Let her do lots of fun stuff, Hama beads for example is great for the small motor skills needed for writing.

Please, please relax a bit.

iggly2 Fri 23-Sep-11 21:01:13

2 hours is tooo long!

Can you not maybe do 2-3 sentances but once a day. Give rwards for each one, with lots of encouragment. That is probably more succesful than 1 hour at the weekend. Does she like the computer? Would it help doing a bit of typing (she could see her creative piece of work at the end looking nice and neat and maybe help getting ideas flowing)? There maybe something physical she may have dysgraphia or dyspraxia but she maybe like lots of children at an age when they cannot write at the same speed as they think and get fustrated.
Just because you can read early does not mean you can write well/tell creative stories they are different skills. A joy of writing is best encouraged.

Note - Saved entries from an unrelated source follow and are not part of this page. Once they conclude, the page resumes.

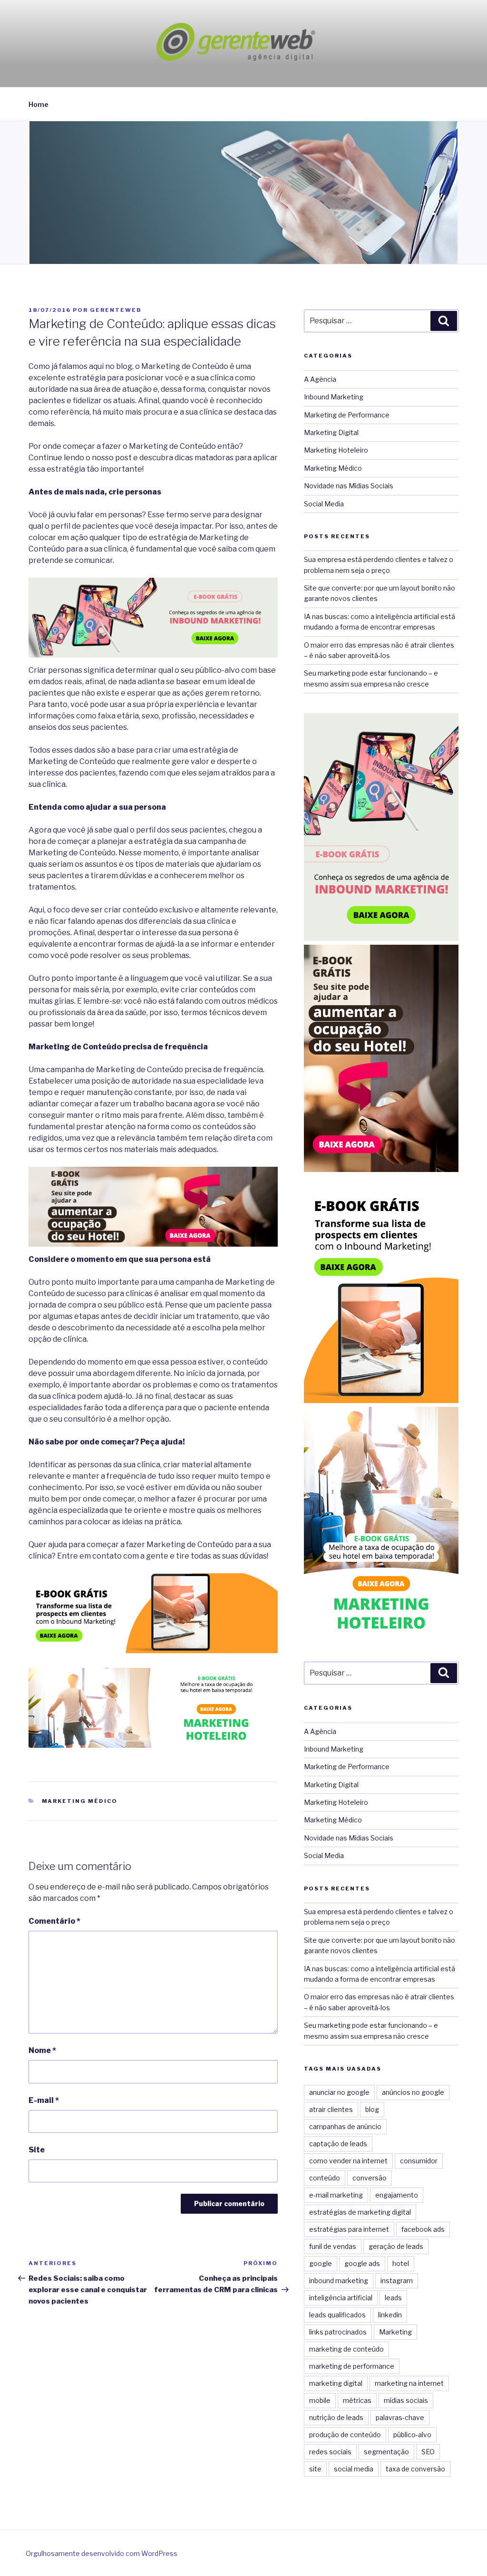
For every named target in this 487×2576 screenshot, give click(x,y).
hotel (400, 2263)
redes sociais (330, 2452)
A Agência (320, 379)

mrz Sat 24-Sep-11 10:09:56

If writing is physically painful you need to ask your GP for an OT referral if the school are unable to make referrals (not all are).

I would be very wary of labelling a child "gifted" if their reading age was only 2 or 3 years above their chronological age and I am surprised at any school doing so but as school has identified writing as a difficulty you need to find out the root of the problem.

LocalSchoolMum Sat 24-Sep-11 13:40:28

I agree with Mummytime - it's a good idea to do other fun stuff that will improve fine motor skills and not put her off writing. My son had great difficulty with writing - the physical part - and we saw an occupational therapist who recommended various exercises to improve his motor skills. He was encourage to do lots of drawing and colouring as well. She also gave him some tiny pieces of paper with a finger tip image to encourage him to leave a finger space between each word - that can make a big difference to legibility of written work. He had the special shaped pencils and pens as well. He's now 13 and his writing isn't fantastic, but he manages. If things are really bad the school will organise a writing keyboard (alphasmart is one brand) as they get older for the lessons where there needs to be a lot of writing.

aularaef Thu 06-Oct-11 23:33:18

Thanks for all the good advice....I got a handwriting book practicing joined up writing and she does a page most nights, and this week shes been given headteacher award for her writing and also wrote an excellent story which she read out to yr4, school has told her how proud they are of her this week so joined up writing seems to be working. I must just say to mrz the whole giftedness thing as in g&t Iep's are a way of letting teachers and parents work with more naturally able children who are perhaps more in need of constant challenge as oppose to bright children who learn easily, and can manage themselves better, I feel quite often people misinterpret a gifted learner (where learning comes easy) to gifted genius, which I am quite positive my dd is not!!
Also I drew little characters and wrote little bits of nonsense describing them, which she then did her own drawings of characters and wote descriptions about them, which we showed the grandparents and she was given oodles of praise (which she ofcourse loved). I do appreciate i can at times become a little overley concerned with what may seem silly to other more experienced mums, must admit i'm so more relaxed with dd2 (4 yr age gap) but to me she is super special and I want to make sure I ask for advice if I haven't got the answers to problems, because sometimes people have a different angle at looking at things, or can offer little nuggets of wisdom.

ConstantlyCooking Fri 07-Oct-11 09:56:37

Also cutting with scissors and tearing paper can help strengthen the muscles needed for writing.